Breaking

Pembersih curah: Kalah merek tak berarti kalah mutu dan pasar



Pasar produk pembersih rumah tangga yang cukup besar membuka kesempatan memproduksinya. Apalagi jika memiliki jaringan penjualan dan menawarkan harga lebih murah. Syarat utama memulai bisnis ini adalah memiliki keahlian khusus.

Produk pembersih tampaknya sudah menjadi kebutuhan pokok setiap rumah tangga. Membersihkan perkakas rumah atau pakaian tak cukup dengan air. Masing-masing butuh beberapa produk pembersih khusus agar hasil bisa maksimal.

Kebutuhan pembersih ini tak cuma berasal dari kalangan rumah tangga, tapi juga bisnis dan industri dan pelaku usaha, seperti laundry, restoran, salon, spa, dan usaha lain. Semakin banyak pembeli dari golongan ini yang memilih produk pembersih curah berharga lebih murah dan bermutu tinggi, ketimbang produk bermerek dari produsen besar yang berharga relatif lebih mahal.

Tak heran beberapa produsen produk pembersih berkapasitas kecil masih menikmati cipratan rezeki dari penjualan pembersih rumah dan deterjen. Budiono Gondosiswanto, pemilik PT Motto Beringin Abadi di Gunung Putri, Bogor, mengungkapkan, setiap bulan total omzet penjualan produk pembersih bisa mencapai Rp 5 miliar.

Selama ini Budiono menjual produknya melalui beberapa distributor yang tersebar di beberapa kota. “Pendapatan saya dari hasil penjualan melalui jalur distributor sekitar Rp 3 miliar,” ujar dia. Selain lewat distributor, ia juga memasok produk tanpa merek ini ke jaringan supermarket dan mini market seperti Carrefour, Lotte Mart, dan Indomaret dengan label khusus (private label).

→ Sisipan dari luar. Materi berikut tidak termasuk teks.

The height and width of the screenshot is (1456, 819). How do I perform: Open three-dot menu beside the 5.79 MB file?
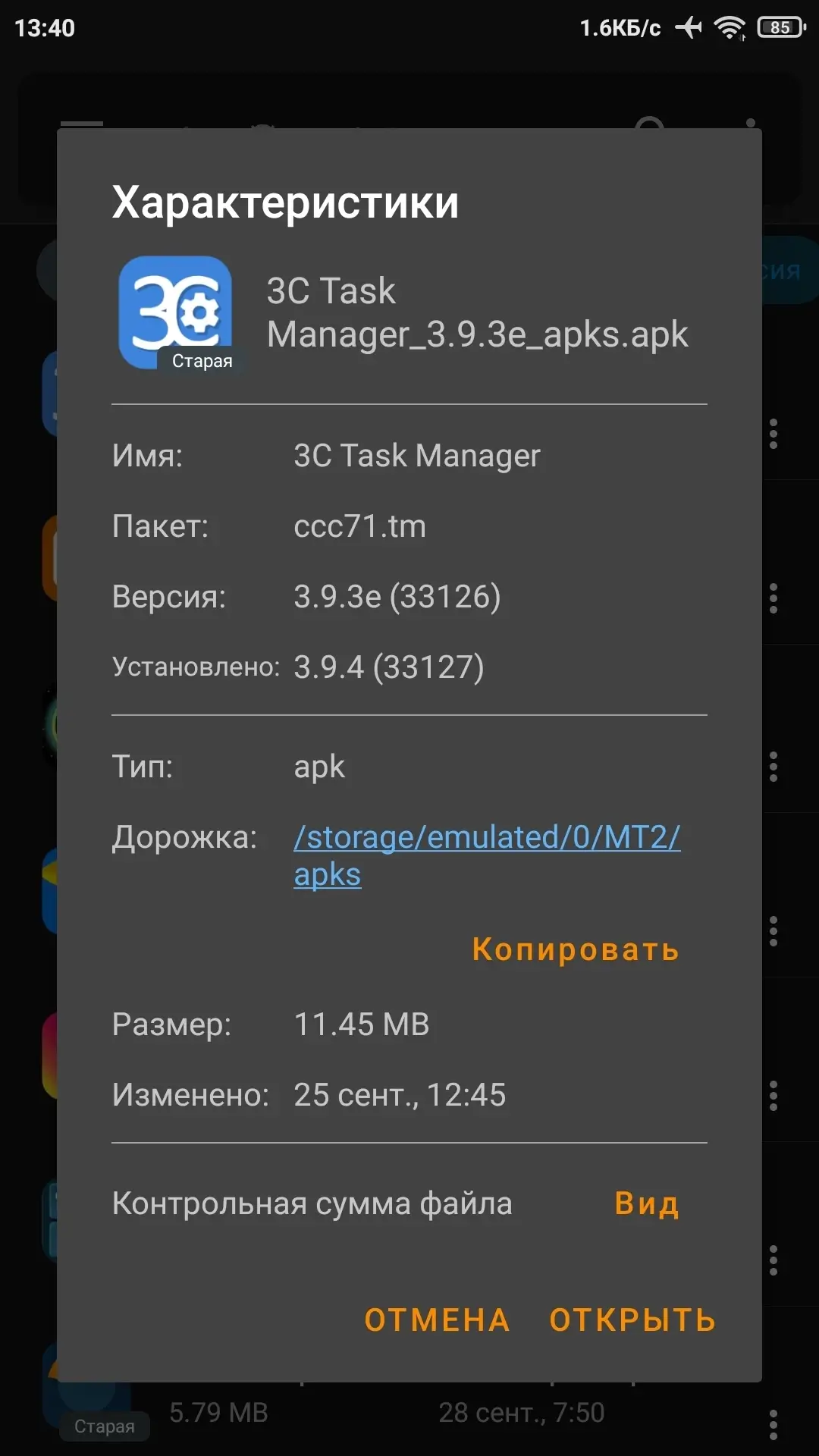pos(773,1424)
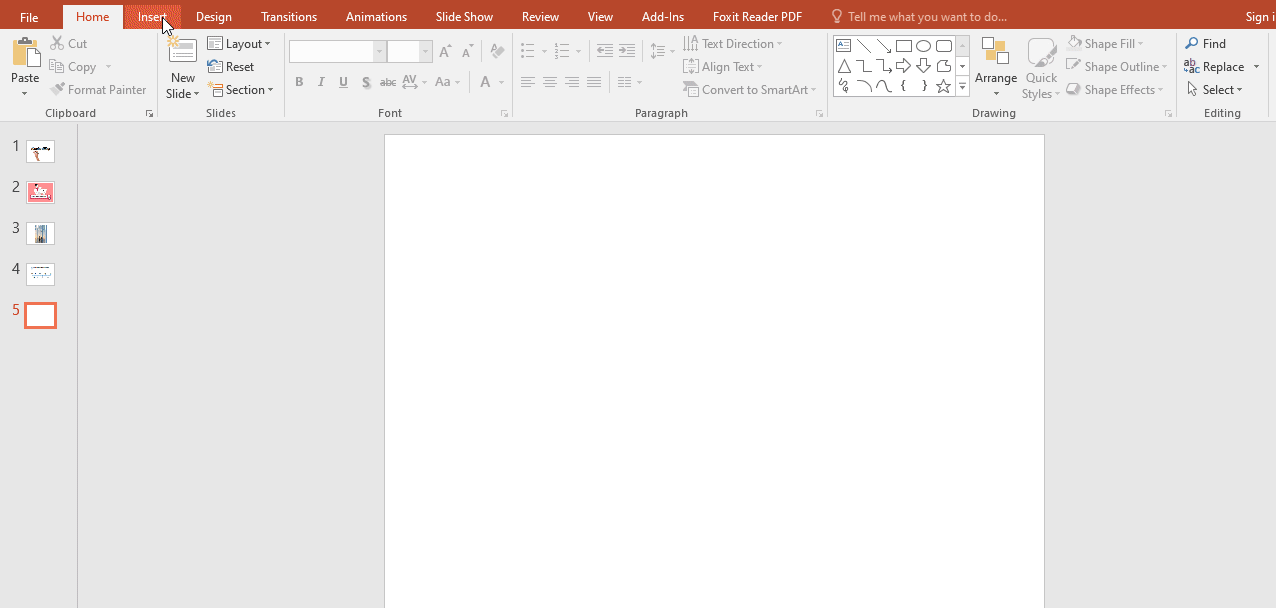
Task: Switch to the Animations tab
Action: [376, 16]
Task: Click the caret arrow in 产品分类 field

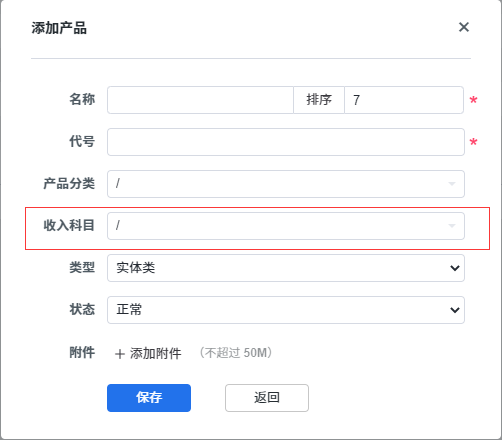Action: [x=452, y=184]
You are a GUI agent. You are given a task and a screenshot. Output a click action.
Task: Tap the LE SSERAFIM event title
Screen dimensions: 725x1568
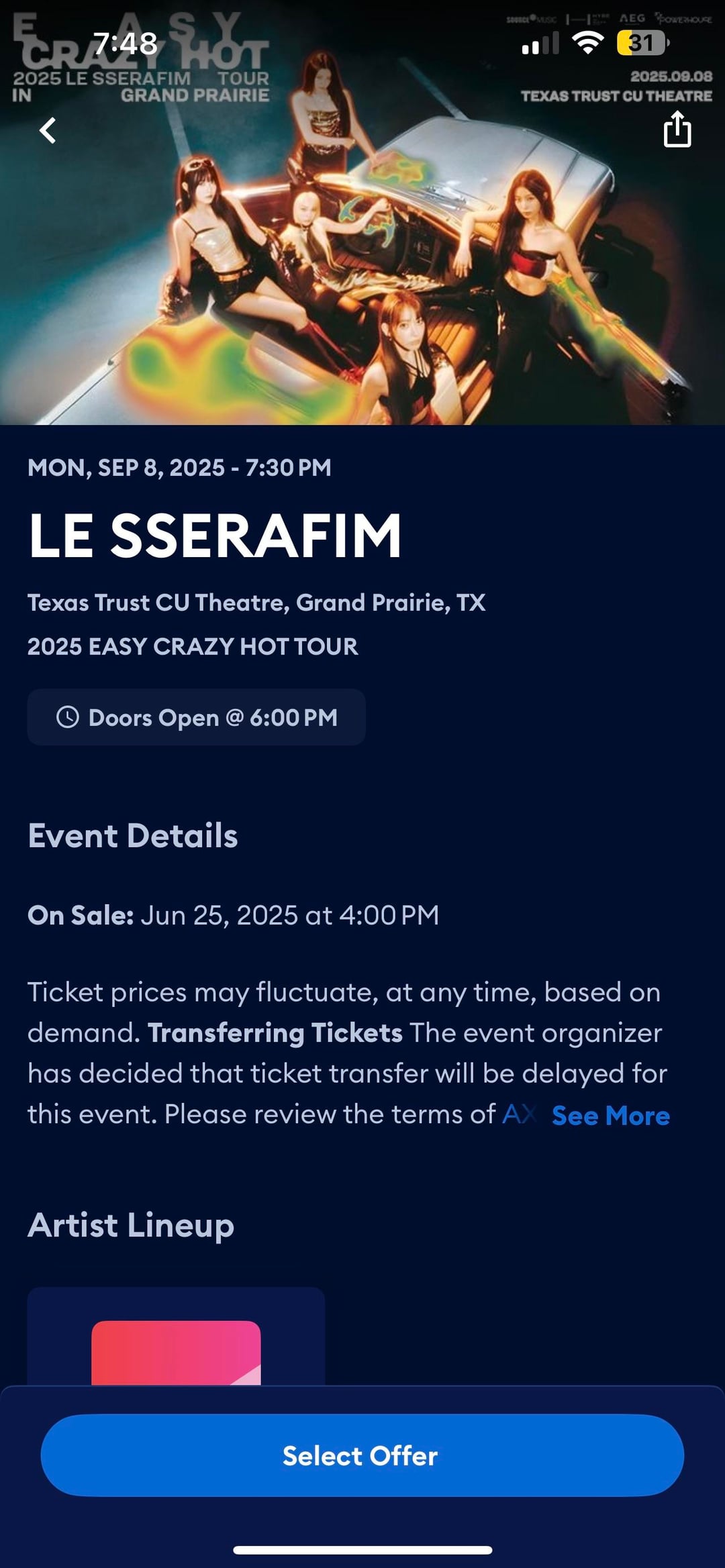tap(215, 535)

Selain itu produsen produk pembersih yang sudah beroperasi selama 16 tahun ini juga menjadi salah satu pemasok bagi Unilever. Bahkan, produk bikinan Budiono juga dipesan ke oleh pembeli dari luar negeri. Beberapa jaringan supermarket di Jepang dan Amerika Serikat secara berkala memesan produk tertentu.

Saat ini Motto mempunyai 22 produk, mulai deterjen bubuk dan cair, pelembut pakaian, sabun tangan, cairan pembersih lantai, dan lainnya. “Kapasitas produksi kami saat ini mencapai 40 ton per hari,” ujar Budiono. Artinya, dalam sebulan, Motto mampu memproduksi sekitar 1.200 ton.

Bukan cuma Budiono yang menikmati bisnis ini. Agus Mega Jaya, pemilik Fix Wash di Denpasar, Bali, bilang, meski baru memulai bisnis ini pada Mei tahun ini, dia mengaku permintaan produk yang dihasilkan sudah lumayan banyak. “Saat ini saya melayani kebutuhan lima laundry, empat vila, dan empat hotel,” kata dia. Agus mengaku, omzet usahanya bisa mencapai Rp 28 juta per bulan. Lumayan bagi pebisnis yang belum sampai enam bulan berdiri.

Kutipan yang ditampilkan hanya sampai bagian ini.